### TASK INPUTS
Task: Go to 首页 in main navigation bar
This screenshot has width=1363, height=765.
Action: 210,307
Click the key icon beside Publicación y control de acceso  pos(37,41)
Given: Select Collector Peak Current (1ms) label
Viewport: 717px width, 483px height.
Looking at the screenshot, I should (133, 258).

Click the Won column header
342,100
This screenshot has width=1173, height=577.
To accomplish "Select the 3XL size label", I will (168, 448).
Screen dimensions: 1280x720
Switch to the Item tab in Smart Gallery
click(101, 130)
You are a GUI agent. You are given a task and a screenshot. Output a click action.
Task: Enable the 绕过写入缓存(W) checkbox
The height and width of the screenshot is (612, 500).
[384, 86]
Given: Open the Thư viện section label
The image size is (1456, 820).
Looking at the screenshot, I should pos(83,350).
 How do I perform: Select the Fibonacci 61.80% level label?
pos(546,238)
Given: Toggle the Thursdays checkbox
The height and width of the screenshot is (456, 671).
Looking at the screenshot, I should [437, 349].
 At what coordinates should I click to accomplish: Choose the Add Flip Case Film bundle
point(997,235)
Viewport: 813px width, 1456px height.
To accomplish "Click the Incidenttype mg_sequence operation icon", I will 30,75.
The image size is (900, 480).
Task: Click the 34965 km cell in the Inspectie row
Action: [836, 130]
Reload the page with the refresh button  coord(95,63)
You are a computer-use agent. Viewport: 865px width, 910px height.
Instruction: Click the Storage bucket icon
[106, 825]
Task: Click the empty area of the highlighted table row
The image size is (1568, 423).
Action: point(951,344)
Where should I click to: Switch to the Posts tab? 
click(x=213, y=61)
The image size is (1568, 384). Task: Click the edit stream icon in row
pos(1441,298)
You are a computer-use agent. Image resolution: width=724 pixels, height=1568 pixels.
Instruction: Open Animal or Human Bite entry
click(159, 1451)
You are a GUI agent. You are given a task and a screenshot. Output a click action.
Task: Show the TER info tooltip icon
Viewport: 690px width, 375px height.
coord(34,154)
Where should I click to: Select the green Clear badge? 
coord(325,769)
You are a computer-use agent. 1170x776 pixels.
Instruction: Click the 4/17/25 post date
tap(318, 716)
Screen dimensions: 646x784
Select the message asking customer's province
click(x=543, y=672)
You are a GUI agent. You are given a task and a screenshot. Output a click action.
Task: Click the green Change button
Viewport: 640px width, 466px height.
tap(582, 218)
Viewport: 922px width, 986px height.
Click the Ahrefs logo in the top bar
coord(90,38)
######
### WHAT TO PRODUCE
Retype the material in full. Each word must match.

### EXERCISE ANSWER
Task: Go to 首页 in main navigation bar
This screenshot has width=1363, height=765.
Action: 210,307
Click the key icon beside Publicación y control de acceso  pos(37,41)
Given: Select Collector Peak Current (1ms) label
Viewport: 717px width, 483px height.
Looking at the screenshot, I should (133, 258).

Click the Won column header
342,100
This screenshot has width=1173, height=577.
To accomplish "Select the 3XL size label", I will (168, 448).
Screen dimensions: 1280x720
Switch to the Item tab in Smart Gallery
click(101, 130)
You are a GUI agent. You are given a task and a screenshot. Output a click action.
Task: Enable the 绕过写入缓存(W) checkbox
The height and width of the screenshot is (612, 500).
[384, 86]
Given: Open the Thư viện section label
The image size is (1456, 820).
Looking at the screenshot, I should pos(83,350).
 How do I perform: Select the Fibonacci 61.80% level label?
pos(546,238)
Given: Toggle the Thursdays checkbox
The height and width of the screenshot is (456, 671).
Looking at the screenshot, I should [437, 349].
 At what coordinates should I click to accomplish: Choose the Add Flip Case Film bundle
point(997,235)
Viewport: 813px width, 1456px height.
To accomplish "Click the Incidenttype mg_sequence operation icon", I will 30,75.
The image size is (900, 480).
Task: Click the 34965 km cell in the Inspectie row
Action: [836, 130]
Reload the page with the refresh button  coord(95,63)
You are a computer-use agent. Viewport: 865px width, 910px height.
Instruction: Click the Storage bucket icon
[106, 825]
Task: Click the empty area of the highlighted table row
The image size is (1568, 423).
Action: point(951,344)
Where should I click to: Switch to the Posts tab? 
click(x=213, y=61)
The image size is (1568, 384). Task: Click the edit stream icon in row
pos(1441,298)
You are a computer-use agent. Image resolution: width=724 pixels, height=1568 pixels.
Instruction: Open Animal or Human Bite entry
click(159, 1451)
You are a GUI agent. You are given a task and a screenshot. Output a click action.
Task: Show the TER info tooltip icon
Viewport: 690px width, 375px height.
coord(34,154)
Where should I click to: Select the green Clear badge? 
coord(325,769)
You are a computer-use agent. 1170x776 pixels.
Instruction: Click the 4/17/25 post date
tap(318, 716)
Screen dimensions: 646x784
Select the message asking customer's province
click(x=543, y=672)
You are a GUI agent. You are given a task and a screenshot. Output a click action.
Task: Click the green Change button
Viewport: 640px width, 466px height.
tap(582, 218)
Viewport: 922px width, 986px height.
Click the Ahrefs logo in the top bar
coord(90,38)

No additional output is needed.